Leaving out all pictures, return the records word for word.

Stored records:
◇ ◇ ◇ ◇
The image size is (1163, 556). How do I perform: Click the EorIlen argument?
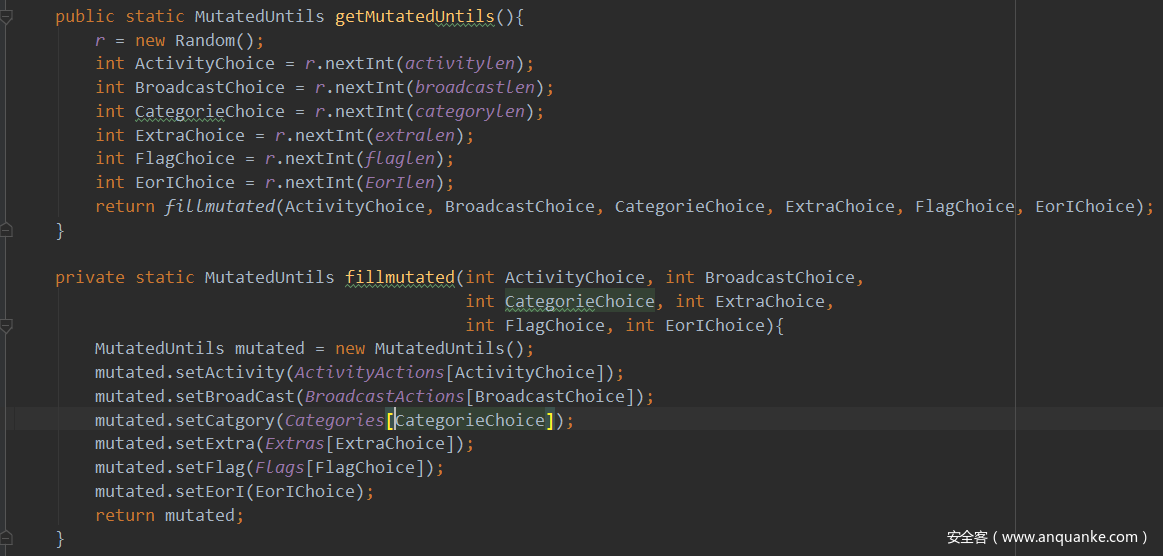(404, 182)
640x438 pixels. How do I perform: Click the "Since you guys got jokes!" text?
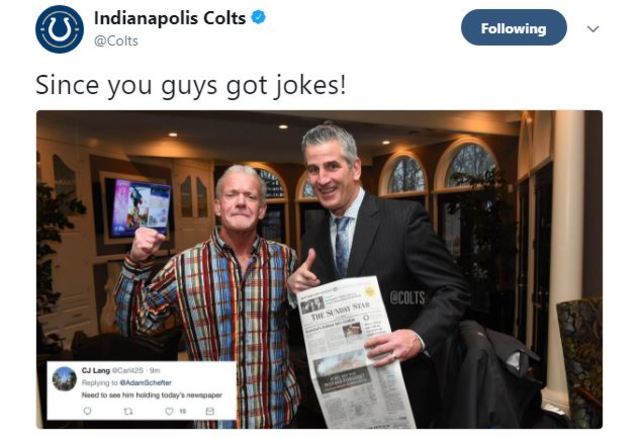[x=191, y=86]
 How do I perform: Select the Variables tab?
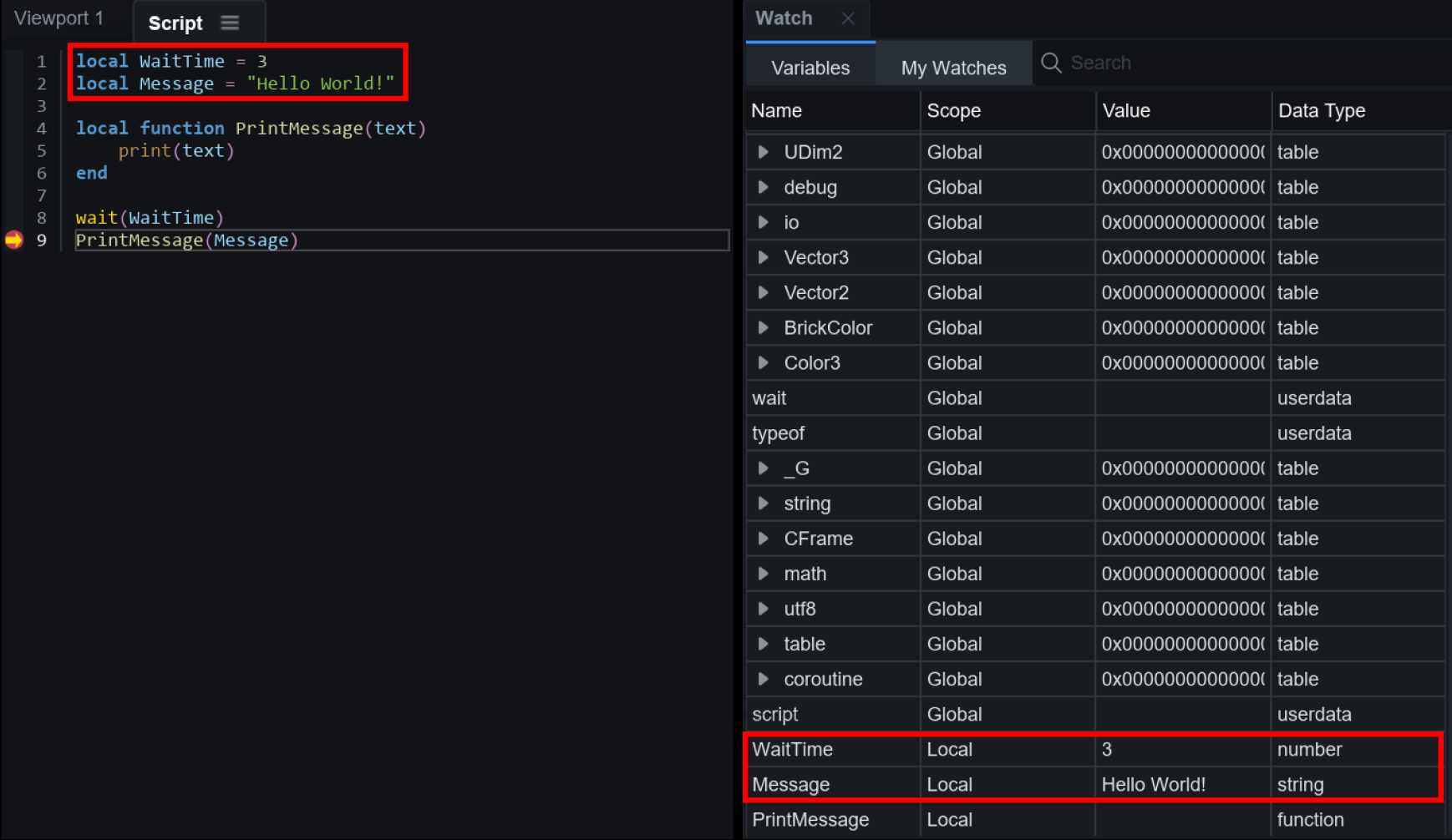tap(810, 68)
◇ ◇ ◇ ◇
### ANSWER SECTION
The image size is (1163, 556). How do I perform: Click the EorIlen argument?
(404, 182)
640x438 pixels. How do I perform: Click the "Since you guys got jokes!" text?
[x=191, y=86]
 How do I perform: Select the Variables tab?
tap(810, 68)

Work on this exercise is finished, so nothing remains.